Stored data entries
+++
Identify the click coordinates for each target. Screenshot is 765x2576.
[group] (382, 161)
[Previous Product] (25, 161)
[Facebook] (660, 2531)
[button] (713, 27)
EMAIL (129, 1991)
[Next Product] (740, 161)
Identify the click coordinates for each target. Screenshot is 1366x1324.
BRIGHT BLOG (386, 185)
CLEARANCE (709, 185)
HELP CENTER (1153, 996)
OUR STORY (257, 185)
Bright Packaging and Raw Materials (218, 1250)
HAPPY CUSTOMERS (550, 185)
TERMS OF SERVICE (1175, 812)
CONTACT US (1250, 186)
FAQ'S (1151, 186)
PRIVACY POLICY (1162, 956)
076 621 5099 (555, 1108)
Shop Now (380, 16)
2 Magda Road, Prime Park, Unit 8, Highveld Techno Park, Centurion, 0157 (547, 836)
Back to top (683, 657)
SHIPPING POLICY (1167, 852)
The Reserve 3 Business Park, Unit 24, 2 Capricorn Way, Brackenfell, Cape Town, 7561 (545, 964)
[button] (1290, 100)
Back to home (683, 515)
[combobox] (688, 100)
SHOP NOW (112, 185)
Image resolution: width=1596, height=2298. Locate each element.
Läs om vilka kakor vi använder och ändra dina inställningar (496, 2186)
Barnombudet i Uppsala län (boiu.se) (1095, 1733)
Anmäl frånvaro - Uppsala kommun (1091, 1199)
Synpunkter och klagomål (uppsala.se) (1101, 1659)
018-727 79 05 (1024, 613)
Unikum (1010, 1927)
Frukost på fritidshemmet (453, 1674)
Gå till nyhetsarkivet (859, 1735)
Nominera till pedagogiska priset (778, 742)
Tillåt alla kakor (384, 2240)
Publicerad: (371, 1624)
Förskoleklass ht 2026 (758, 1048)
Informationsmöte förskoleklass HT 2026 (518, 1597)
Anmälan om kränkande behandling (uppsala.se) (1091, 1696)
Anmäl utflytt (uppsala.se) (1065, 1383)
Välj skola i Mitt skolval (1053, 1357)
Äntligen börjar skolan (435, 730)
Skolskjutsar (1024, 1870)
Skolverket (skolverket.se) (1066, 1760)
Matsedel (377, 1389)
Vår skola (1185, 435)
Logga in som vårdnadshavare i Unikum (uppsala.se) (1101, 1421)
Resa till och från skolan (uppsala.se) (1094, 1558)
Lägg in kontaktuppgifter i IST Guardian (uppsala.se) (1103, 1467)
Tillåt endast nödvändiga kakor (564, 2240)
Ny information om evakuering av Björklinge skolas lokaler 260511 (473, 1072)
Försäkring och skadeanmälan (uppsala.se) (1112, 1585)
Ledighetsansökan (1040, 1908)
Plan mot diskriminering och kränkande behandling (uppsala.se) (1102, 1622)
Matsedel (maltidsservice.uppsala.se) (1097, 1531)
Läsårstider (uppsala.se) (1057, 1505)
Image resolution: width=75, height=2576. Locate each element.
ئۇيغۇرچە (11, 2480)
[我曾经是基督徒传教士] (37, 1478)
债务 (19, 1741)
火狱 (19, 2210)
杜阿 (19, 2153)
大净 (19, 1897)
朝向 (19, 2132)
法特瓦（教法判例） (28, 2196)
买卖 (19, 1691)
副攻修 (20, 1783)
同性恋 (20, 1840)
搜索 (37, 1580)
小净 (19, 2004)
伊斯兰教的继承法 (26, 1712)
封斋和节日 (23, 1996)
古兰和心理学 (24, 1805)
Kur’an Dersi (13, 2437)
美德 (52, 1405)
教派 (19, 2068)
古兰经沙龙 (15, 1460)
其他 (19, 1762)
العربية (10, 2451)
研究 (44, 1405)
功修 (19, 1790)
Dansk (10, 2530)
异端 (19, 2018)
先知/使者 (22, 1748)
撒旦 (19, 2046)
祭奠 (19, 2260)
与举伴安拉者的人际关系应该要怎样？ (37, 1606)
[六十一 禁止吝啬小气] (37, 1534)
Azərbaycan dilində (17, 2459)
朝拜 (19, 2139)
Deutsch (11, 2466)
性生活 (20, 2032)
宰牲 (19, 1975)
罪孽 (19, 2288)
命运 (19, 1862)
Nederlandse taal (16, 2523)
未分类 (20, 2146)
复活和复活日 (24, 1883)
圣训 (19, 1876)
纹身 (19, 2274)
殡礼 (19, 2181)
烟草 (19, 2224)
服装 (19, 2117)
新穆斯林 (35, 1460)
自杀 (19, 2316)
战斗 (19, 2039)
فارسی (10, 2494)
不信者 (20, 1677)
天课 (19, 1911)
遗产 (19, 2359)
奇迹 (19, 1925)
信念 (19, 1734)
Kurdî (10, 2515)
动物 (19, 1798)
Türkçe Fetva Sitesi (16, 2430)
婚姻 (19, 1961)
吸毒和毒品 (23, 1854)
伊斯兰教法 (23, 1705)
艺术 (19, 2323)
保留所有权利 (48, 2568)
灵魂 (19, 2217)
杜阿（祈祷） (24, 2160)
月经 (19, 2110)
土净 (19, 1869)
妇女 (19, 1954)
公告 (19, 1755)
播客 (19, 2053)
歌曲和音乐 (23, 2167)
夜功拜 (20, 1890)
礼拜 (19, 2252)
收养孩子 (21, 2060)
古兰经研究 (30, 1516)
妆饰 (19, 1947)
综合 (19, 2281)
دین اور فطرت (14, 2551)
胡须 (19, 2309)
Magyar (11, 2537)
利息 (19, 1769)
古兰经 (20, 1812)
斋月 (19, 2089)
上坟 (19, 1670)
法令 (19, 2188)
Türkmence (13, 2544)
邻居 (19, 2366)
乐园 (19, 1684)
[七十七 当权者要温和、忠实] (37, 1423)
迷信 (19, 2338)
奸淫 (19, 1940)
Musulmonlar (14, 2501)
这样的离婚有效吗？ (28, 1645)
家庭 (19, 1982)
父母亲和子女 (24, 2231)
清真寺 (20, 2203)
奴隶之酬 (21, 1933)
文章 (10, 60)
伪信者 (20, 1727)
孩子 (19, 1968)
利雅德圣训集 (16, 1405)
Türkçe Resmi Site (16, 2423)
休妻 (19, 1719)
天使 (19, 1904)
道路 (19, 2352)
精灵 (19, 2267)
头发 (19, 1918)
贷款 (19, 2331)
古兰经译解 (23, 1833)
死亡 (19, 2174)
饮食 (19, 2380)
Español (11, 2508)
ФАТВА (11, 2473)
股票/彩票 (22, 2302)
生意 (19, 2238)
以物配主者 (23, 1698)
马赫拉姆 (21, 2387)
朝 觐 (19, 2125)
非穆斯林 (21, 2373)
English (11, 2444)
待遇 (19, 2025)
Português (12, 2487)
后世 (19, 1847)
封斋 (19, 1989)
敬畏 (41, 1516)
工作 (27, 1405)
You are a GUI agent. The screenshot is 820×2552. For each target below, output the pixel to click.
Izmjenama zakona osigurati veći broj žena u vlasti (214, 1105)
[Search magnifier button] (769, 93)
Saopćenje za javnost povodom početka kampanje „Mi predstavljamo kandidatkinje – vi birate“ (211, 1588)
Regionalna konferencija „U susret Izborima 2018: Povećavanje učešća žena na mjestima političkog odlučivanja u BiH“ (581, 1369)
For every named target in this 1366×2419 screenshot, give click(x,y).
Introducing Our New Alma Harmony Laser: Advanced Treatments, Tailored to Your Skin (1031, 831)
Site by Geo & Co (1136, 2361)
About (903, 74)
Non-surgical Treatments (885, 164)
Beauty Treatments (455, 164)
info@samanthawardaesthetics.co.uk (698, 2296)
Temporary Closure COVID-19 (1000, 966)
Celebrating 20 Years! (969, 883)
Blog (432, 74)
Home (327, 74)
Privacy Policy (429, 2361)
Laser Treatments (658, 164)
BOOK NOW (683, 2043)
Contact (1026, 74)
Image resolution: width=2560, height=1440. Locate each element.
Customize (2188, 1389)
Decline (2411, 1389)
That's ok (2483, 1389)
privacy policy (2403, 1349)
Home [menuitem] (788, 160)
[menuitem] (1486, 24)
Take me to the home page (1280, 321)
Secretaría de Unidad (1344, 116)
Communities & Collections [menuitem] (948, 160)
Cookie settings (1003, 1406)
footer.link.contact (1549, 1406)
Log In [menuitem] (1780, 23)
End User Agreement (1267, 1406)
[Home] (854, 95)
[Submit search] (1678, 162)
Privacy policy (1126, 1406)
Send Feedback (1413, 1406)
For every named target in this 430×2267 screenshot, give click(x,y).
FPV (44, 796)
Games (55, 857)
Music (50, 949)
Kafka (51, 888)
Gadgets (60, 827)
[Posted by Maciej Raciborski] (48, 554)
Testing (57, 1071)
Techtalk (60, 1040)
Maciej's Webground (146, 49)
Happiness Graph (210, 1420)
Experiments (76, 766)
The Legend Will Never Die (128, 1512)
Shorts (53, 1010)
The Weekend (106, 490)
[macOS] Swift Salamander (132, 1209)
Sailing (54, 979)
+++
Task goal:
Show every line above in which the word "Türkçe" appears.

Exercise solution:
Türkçe Fetva Sitesi (16, 2430)
Türkçe Resmi Site (16, 2423)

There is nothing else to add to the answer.